▶ [Brano da leggere]
Prima che ci ritrovassimo una guerra davanti alla porta di casa a
risvegliare in noi il ricordo che la diplomazia da sola non è la regola,
eravamo tutti impegnati ad indignarci per cose che ora sembrano più
futili. Come la mancanza di neve naturale alle Olimpiadi invernali. Post
su post dall’inizio delle competizioni hanno portato all’attenzione
dell’opinione pubblica una domanda che gli appassionati hanno in
mente dalla nomina della capitale cinese per quest’edizione dei Giochi.
Ma come mai proprio Pechino, se è vero che lì la neve non c’è?

(Record tratti da un dataset di puntamento)

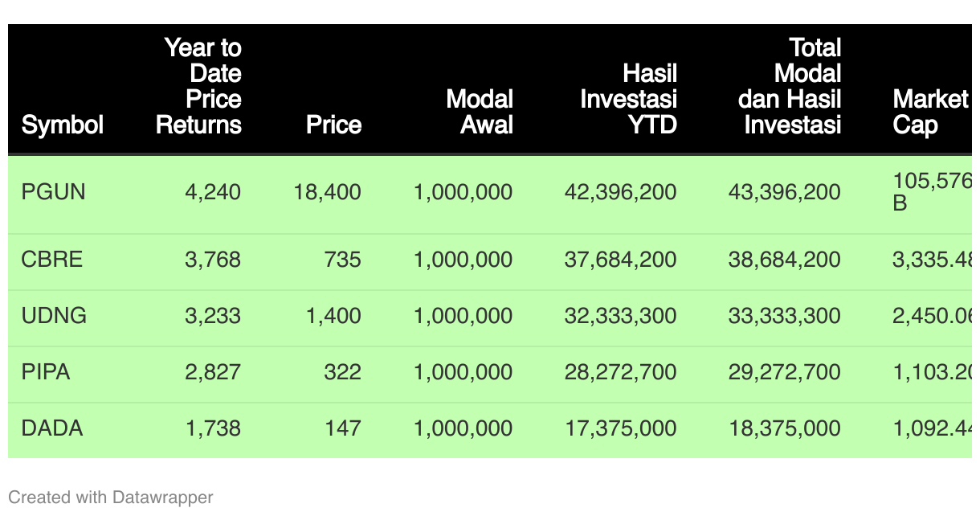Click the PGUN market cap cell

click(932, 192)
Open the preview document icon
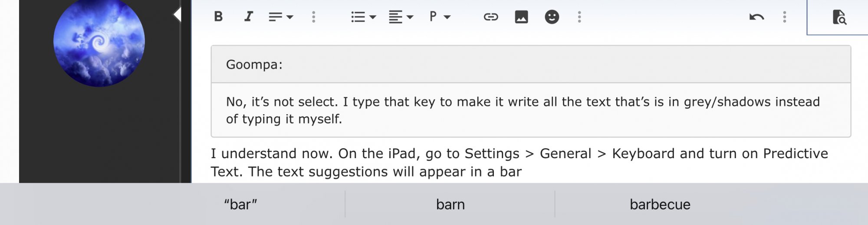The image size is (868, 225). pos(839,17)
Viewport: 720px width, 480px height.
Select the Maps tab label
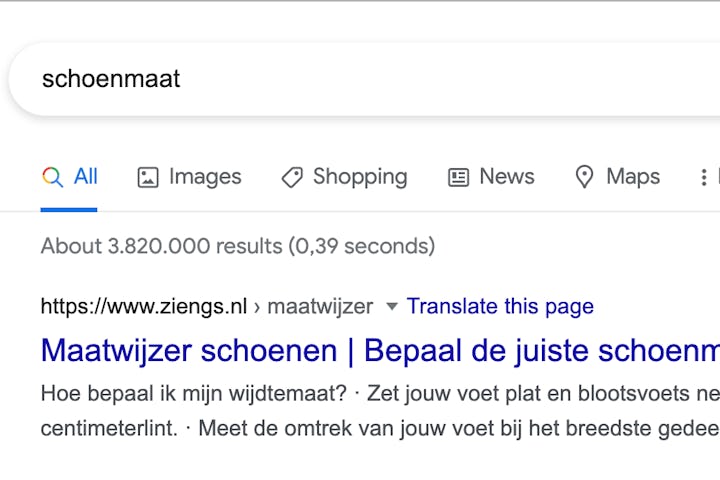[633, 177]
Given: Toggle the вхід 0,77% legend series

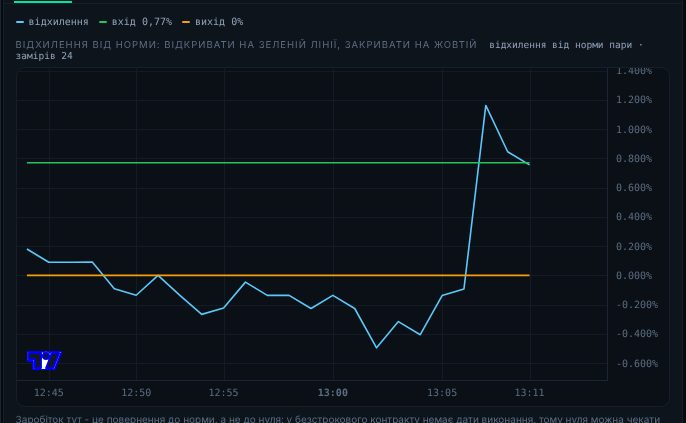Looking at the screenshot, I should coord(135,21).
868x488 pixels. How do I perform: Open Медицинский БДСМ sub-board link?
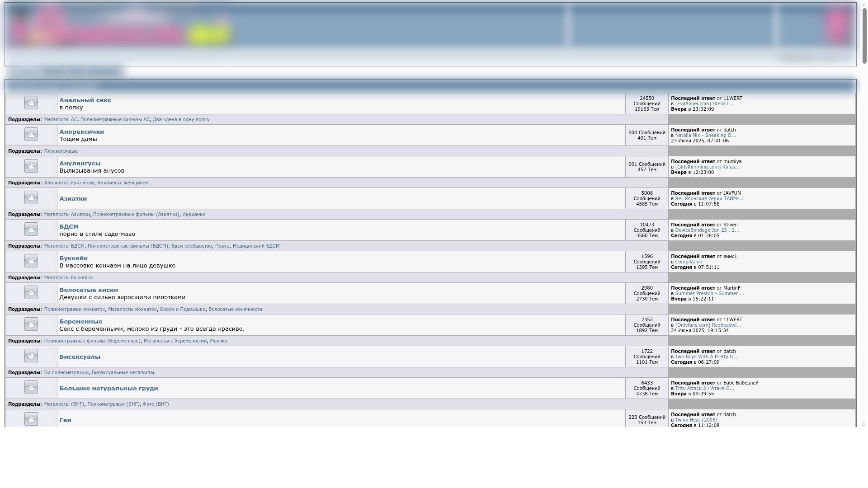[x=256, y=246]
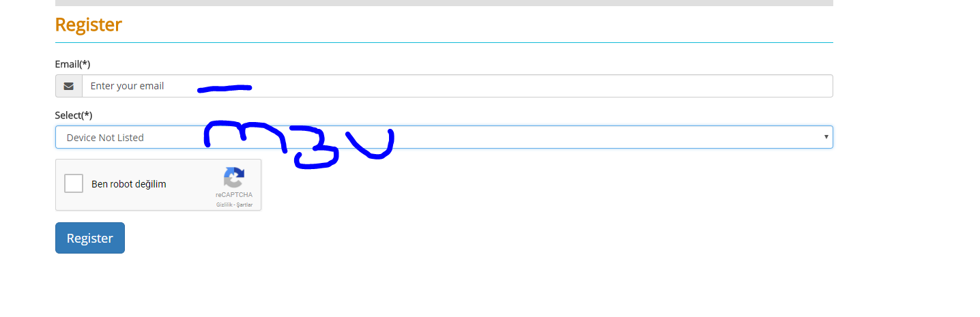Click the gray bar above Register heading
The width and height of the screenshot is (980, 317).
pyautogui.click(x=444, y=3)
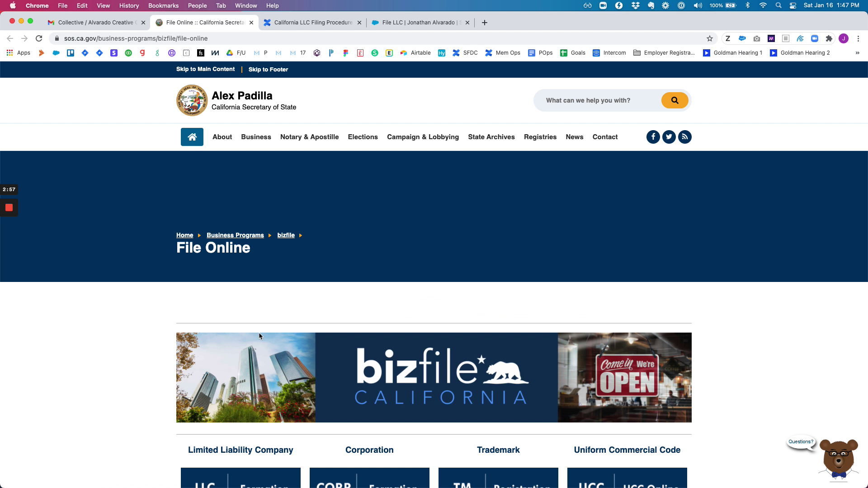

▶ [Obiettivo] Riassumi in due frasi il brano sulle Olimpiadi invernali di Pechino.

▶ [Soluzione scritta] Prima che una guerra arrivasse alla porta di casa, ci si indignava per cose che ora sembrano più futili, come la mancanza di neve naturale alle Olimpiadi invernali. Dall'inizio delle competizioni, i post hanno portato all'attenzione dell'opinione pubblica una domanda che gli appassionati si pongono dalla nomina della capitale cinese: come mai proprio Pechino, se è vero che lì la neve non c'è?